KASYIFATUSY-SYAJA, kitab ini merupakan karya Asy-Syaikh Al-Imam, Al-Fadlil Ibnu Abdul Mu’thi Muhammad Nawawi Al-Jawi. Kitab ini merupakan Syarah Safinatunnajah: Ushuluddin dan fiqh, karya Asy-Syaikh al-alim al-Fadlil Salim bin Sumair Al-Hadlromy Asy-Syafi’i. Kitab Syarah Safinatun Najah ini memaparkan banyak konsep ketatanegaraan yang merupakan bagian / derivasi dari sistem Khilafah Islamiyah, misalnya menyangkut perekonomian. Adapun beberapa konsep tersebut antara lain adalah :
Tulisan pertama yang dibaca adalah lafadh بسم الله الرحمن الرحيم Tentu saja lafadz basmalah yang diletakkan untuk mengawali sebuah tulisan hanyalah milik sistem Islam bukan demokrasi. Diawalinya sebuah tulisan dengan basmalah bukan untuk tujuan pragmatis materialis melainkan memang telah menjadikan Allah SWT sebagai mindset berpikirnya. Tidak ada buku-buku karya Barat dan “derivasi”-nya yang memulai sebuah tulisan buku mereka dengan lafadz ini. Hal ini menunjukkan bahwa tulisan kitab Safinatunnajah ini adalah berideologi Islam bukan demokrasi.

+---+

- [DAFTAR TUGAS]:
- A) Menurut kutipan tentang kitab Kasyifatusy-Syaja, siapa pengarang kitab Safinatunnajah?
- B) Teruskan tulisan tentang kitab Kasyifatusy-Syaja mulai setelah kalimat terakhir yang ditampilkan.
Materi sesudah kutipan ini diambil dari sumber lain.

- [ISI DATASET]:
+---+

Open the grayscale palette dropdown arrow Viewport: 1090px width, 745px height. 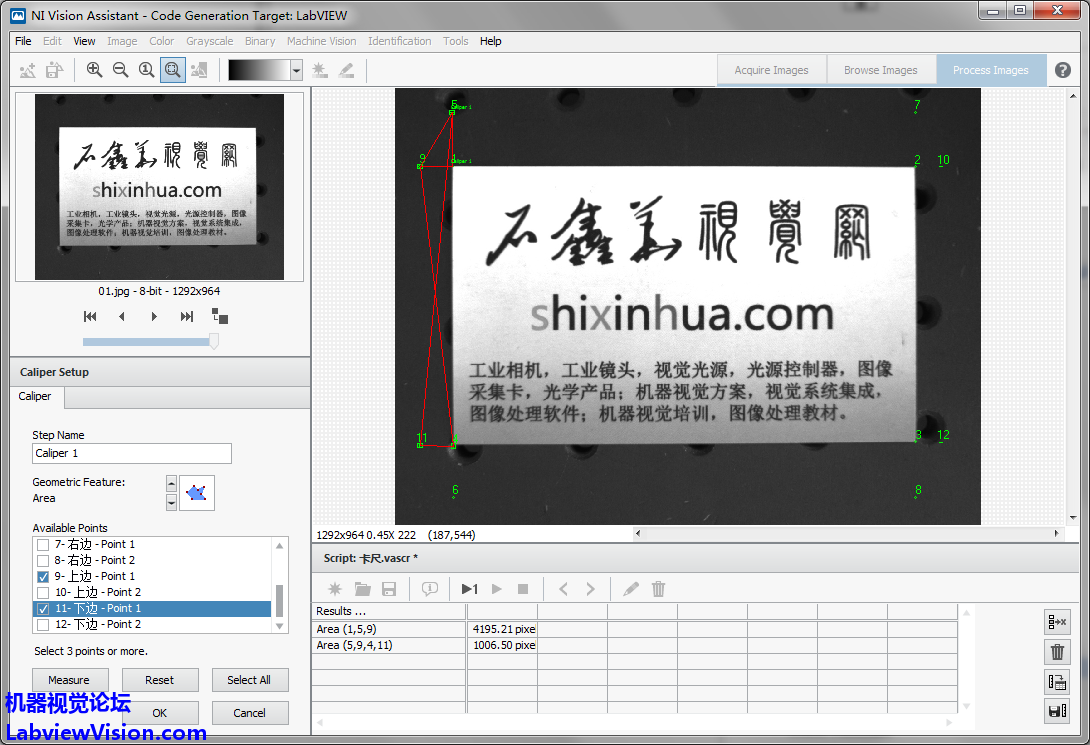296,70
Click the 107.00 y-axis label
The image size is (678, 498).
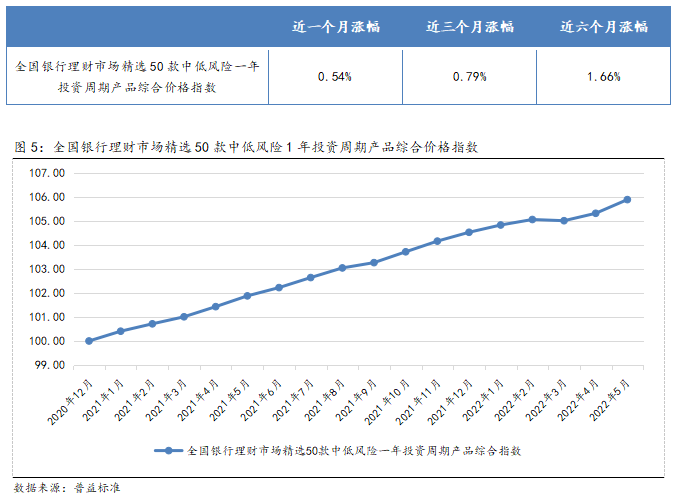pos(47,173)
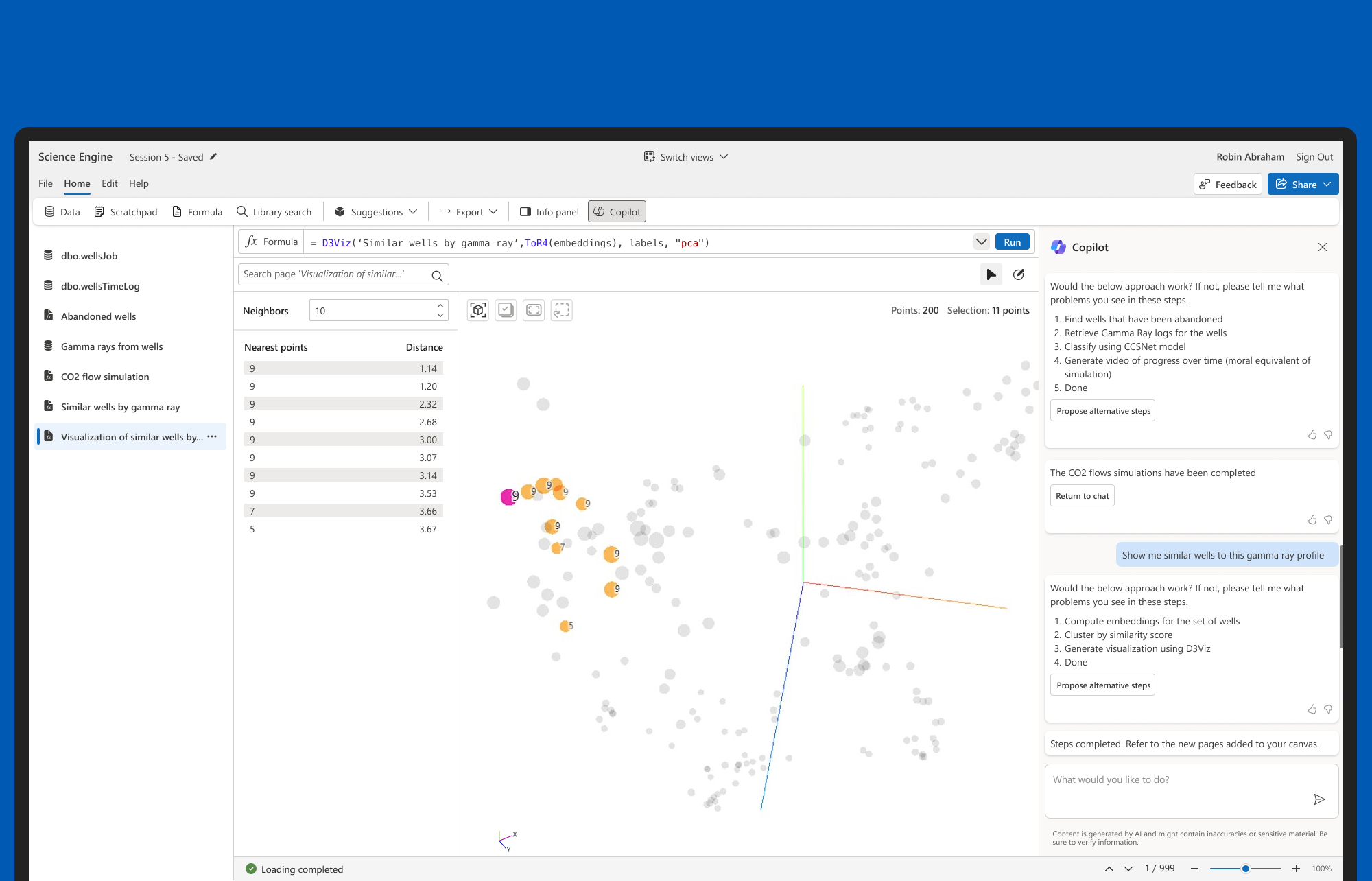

+---+

- [JAWABAN LATIHAN]:
- A) Asy-Syaikh al-alim al-Fadlil Salim bin Sumair Al-Hadlromy Asy-Syafi'i.

- B)
Halaman 5 baris 14 dari bawah, mushonnif mengajukan sebuah definisi / ma’na al-Islam dari seorang ulama yakni Al-Bajuri. Beliau mendefiniskan islam sebagai berikut :
الاسلام لغة مطلق الانقياد، اي سواء كان للاحكام الشرعية او لغيرها. وشرعا الانقياد
للاحكام الشرعية. و قيل الاسلام هو العمل
“Islam secara bahasa diartikan sebagai ketundukan secara mutlak, baik terhadap hukum syar’i maupun kepada yang lainnya. Sedangkan menurut pengertian yang dimaksud Syara’, Islam tunduk kepada hukum-hukum Syar’i. Disebutkan, Islam bisa juga diartikan sebagai perbuatan (aktivitas nyata)”.
DIRHAM
Pada hlm 6, baris ke 16 dari bawah penulis menyebut istilah dirham. Dirham adalah mata uang resmi Pemerintahan Khilafah (di samping mata uang dinar). Dirham bukanlah mata uang yang bersumber dari sistem pemerintahan demokrasi. Dalam hal ini disebutkan :
. . . كان يحتاج الي عشرة دراهم . . .
“... misalnya seseorang butuh uang sebesar 10 dirham ...”
DINAR
Dinar juga merupakan salah satu mata uang resmi pemerintahan Khilafah Islamiyah, selain dirham. Dinar merupakan mata uang dengan nilai intrinsik yang tinggi yakni emas. Sedangkan dirham merupakan mata uang resmi juga dengan nilai intrinsik perak. Berkaitan dengan mata uang dinar, penulis kitab ini menjelaskan dalam hlm 7 baris ke 5 dari atas :
. . . او انت مكاتب علي دينارين تاُتي بهما في شهرين . . .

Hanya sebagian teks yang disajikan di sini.